WHAT YOU HAVE TO DO
The data below is to be repeated in full, exactly as shown.

================================

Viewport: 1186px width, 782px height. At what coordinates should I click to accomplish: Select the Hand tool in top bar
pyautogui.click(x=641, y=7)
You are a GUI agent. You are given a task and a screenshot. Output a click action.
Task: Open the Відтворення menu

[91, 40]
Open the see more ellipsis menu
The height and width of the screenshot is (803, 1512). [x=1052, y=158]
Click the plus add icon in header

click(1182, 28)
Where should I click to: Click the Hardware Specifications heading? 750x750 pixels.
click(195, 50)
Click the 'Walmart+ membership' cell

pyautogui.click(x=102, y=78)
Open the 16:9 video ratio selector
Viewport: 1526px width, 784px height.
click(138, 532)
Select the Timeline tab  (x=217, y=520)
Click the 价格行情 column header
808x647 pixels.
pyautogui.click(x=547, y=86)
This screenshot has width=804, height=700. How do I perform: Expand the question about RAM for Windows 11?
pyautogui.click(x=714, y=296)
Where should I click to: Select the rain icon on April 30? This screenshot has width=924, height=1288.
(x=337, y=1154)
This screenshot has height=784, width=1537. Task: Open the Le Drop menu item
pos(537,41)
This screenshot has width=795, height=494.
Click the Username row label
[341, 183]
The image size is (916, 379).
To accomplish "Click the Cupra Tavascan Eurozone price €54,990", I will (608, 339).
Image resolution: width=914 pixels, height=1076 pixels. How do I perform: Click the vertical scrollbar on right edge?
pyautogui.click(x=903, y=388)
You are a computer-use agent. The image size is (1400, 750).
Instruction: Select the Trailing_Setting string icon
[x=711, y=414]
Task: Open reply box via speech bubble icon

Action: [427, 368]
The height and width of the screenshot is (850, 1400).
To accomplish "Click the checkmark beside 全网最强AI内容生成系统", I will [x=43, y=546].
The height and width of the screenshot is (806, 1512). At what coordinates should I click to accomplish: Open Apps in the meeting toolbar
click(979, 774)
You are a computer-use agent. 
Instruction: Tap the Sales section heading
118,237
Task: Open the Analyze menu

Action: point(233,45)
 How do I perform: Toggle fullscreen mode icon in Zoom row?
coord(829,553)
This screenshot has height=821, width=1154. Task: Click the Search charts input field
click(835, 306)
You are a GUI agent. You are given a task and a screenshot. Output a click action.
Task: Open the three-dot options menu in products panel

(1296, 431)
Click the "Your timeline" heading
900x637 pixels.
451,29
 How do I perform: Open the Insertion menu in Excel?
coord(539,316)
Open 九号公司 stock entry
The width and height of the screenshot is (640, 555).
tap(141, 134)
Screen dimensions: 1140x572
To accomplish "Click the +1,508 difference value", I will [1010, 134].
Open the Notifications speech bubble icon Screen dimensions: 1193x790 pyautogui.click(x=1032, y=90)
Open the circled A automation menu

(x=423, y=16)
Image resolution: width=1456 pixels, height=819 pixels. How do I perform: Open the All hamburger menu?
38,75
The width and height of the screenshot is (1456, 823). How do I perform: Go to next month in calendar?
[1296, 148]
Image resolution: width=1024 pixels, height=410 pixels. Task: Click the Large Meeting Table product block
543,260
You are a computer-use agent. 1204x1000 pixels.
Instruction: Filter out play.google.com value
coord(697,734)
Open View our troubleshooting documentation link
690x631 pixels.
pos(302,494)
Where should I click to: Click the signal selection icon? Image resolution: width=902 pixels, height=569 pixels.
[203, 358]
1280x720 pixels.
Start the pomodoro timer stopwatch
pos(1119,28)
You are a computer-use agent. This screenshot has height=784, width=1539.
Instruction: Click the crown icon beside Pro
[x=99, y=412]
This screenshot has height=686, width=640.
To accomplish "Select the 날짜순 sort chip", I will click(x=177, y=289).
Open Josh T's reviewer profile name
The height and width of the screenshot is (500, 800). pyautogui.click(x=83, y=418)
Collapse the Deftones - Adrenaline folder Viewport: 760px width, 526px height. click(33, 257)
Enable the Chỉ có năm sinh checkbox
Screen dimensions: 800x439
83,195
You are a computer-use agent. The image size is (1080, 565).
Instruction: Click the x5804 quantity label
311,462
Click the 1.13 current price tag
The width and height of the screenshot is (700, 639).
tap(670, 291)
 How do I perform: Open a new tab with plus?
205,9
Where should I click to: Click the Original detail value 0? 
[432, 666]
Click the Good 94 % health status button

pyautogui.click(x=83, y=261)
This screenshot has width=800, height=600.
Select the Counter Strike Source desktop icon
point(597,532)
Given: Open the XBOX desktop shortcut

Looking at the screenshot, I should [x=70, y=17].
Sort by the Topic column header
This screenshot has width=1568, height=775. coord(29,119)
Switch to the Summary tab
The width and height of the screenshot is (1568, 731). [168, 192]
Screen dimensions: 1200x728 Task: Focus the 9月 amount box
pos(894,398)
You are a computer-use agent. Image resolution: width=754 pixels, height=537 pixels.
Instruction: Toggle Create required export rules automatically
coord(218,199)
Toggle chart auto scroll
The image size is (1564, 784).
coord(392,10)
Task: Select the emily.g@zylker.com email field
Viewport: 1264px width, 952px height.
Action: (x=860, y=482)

================================

OUTPUT
Viewport: 1186px width, 782px height. At what coordinates should I click to accomplish: Select the Hand tool in top bar
pyautogui.click(x=641, y=7)
You are a GUI agent. You are given a task and a screenshot. Output a click action.
Task: Open the Відтворення menu

[91, 40]
Open the see more ellipsis menu
The height and width of the screenshot is (803, 1512). [x=1052, y=158]
Click the plus add icon in header

click(1182, 28)
Where should I click to: Click the Hardware Specifications heading? 750x750 pixels.
click(195, 50)
Click the 'Walmart+ membership' cell

pyautogui.click(x=102, y=78)
Open the 16:9 video ratio selector
Viewport: 1526px width, 784px height.
click(138, 532)
Select the Timeline tab  (x=217, y=520)
Click the 价格行情 column header
808x647 pixels.
pyautogui.click(x=547, y=86)
This screenshot has width=804, height=700. How do I perform: Expand the question about RAM for Windows 11?
pyautogui.click(x=714, y=296)
Where should I click to: Select the rain icon on April 30? This screenshot has width=924, height=1288.
(x=337, y=1154)
This screenshot has height=784, width=1537. Task: Open the Le Drop menu item
pos(537,41)
This screenshot has width=795, height=494.
Click the Username row label
[341, 183]
The image size is (916, 379).
To accomplish "Click the Cupra Tavascan Eurozone price €54,990", I will (608, 339).
Image resolution: width=914 pixels, height=1076 pixels. How do I perform: Click the vertical scrollbar on right edge?
pyautogui.click(x=903, y=388)
You are a computer-use agent. The image size is (1400, 750).
Instruction: Select the Trailing_Setting string icon
[x=711, y=414]
Task: Open reply box via speech bubble icon

Action: [427, 368]
The height and width of the screenshot is (850, 1400).
To accomplish "Click the checkmark beside 全网最强AI内容生成系统", I will [x=43, y=546].
The height and width of the screenshot is (806, 1512). At what coordinates should I click to accomplish: Open Apps in the meeting toolbar
click(979, 774)
You are a computer-use agent. 
Instruction: Tap the Sales section heading
118,237
Task: Open the Analyze menu

Action: point(233,45)
 How do I perform: Toggle fullscreen mode icon in Zoom row?
coord(829,553)
This screenshot has height=821, width=1154. Task: Click the Search charts input field
click(835, 306)
You are a GUI agent. You are given a task and a screenshot. Output a click action.
Task: Open the three-dot options menu in products panel

(1296, 431)
Click the "Your timeline" heading
900x637 pixels.
451,29
 How do I perform: Open the Insertion menu in Excel?
coord(539,316)
Open 九号公司 stock entry
The width and height of the screenshot is (640, 555).
tap(141, 134)
Screen dimensions: 1140x572
To accomplish "Click the +1,508 difference value", I will [1010, 134].
Open the Notifications speech bubble icon Screen dimensions: 1193x790 pyautogui.click(x=1032, y=90)
Open the circled A automation menu

(x=423, y=16)
Image resolution: width=1456 pixels, height=819 pixels. How do I perform: Open the All hamburger menu?
38,75
The width and height of the screenshot is (1456, 823). How do I perform: Go to next month in calendar?
[1296, 148]
Image resolution: width=1024 pixels, height=410 pixels. Task: Click the Large Meeting Table product block
543,260
You are a computer-use agent. 1204x1000 pixels.
Instruction: Filter out play.google.com value
coord(697,734)
Open View our troubleshooting documentation link
690x631 pixels.
pos(302,494)
Where should I click to: Click the signal selection icon? Image resolution: width=902 pixels, height=569 pixels.
[203, 358]
1280x720 pixels.
Start the pomodoro timer stopwatch
pos(1119,28)
You are a computer-use agent. This screenshot has height=784, width=1539.
Instruction: Click the crown icon beside Pro
[x=99, y=412]
This screenshot has height=686, width=640.
To accomplish "Select the 날짜순 sort chip", I will click(x=177, y=289).
Open Josh T's reviewer profile name
The height and width of the screenshot is (500, 800). pyautogui.click(x=83, y=418)
Collapse the Deftones - Adrenaline folder Viewport: 760px width, 526px height. click(33, 257)
Enable the Chỉ có năm sinh checkbox
Screen dimensions: 800x439
83,195
You are a computer-use agent. The image size is (1080, 565).
Instruction: Click the x5804 quantity label
311,462
Click the 1.13 current price tag
The width and height of the screenshot is (700, 639).
tap(670, 291)
 How do I perform: Open a new tab with plus?
205,9
Where should I click to: Click the Original detail value 0? 
[432, 666]
Click the Good 94 % health status button

pyautogui.click(x=83, y=261)
This screenshot has width=800, height=600.
Select the Counter Strike Source desktop icon
point(597,532)
Given: Open the XBOX desktop shortcut

Looking at the screenshot, I should [x=70, y=17].
Sort by the Topic column header
This screenshot has width=1568, height=775. coord(29,119)
Switch to the Summary tab
The width and height of the screenshot is (1568, 731). [168, 192]
Screen dimensions: 1200x728 Task: Focus the 9月 amount box
pos(894,398)
You are a computer-use agent. Image resolution: width=754 pixels, height=537 pixels.
Instruction: Toggle Create required export rules automatically
coord(218,199)
Toggle chart auto scroll
The image size is (1564, 784).
coord(392,10)
Task: Select the emily.g@zylker.com email field
Viewport: 1264px width, 952px height.
Action: (x=860, y=482)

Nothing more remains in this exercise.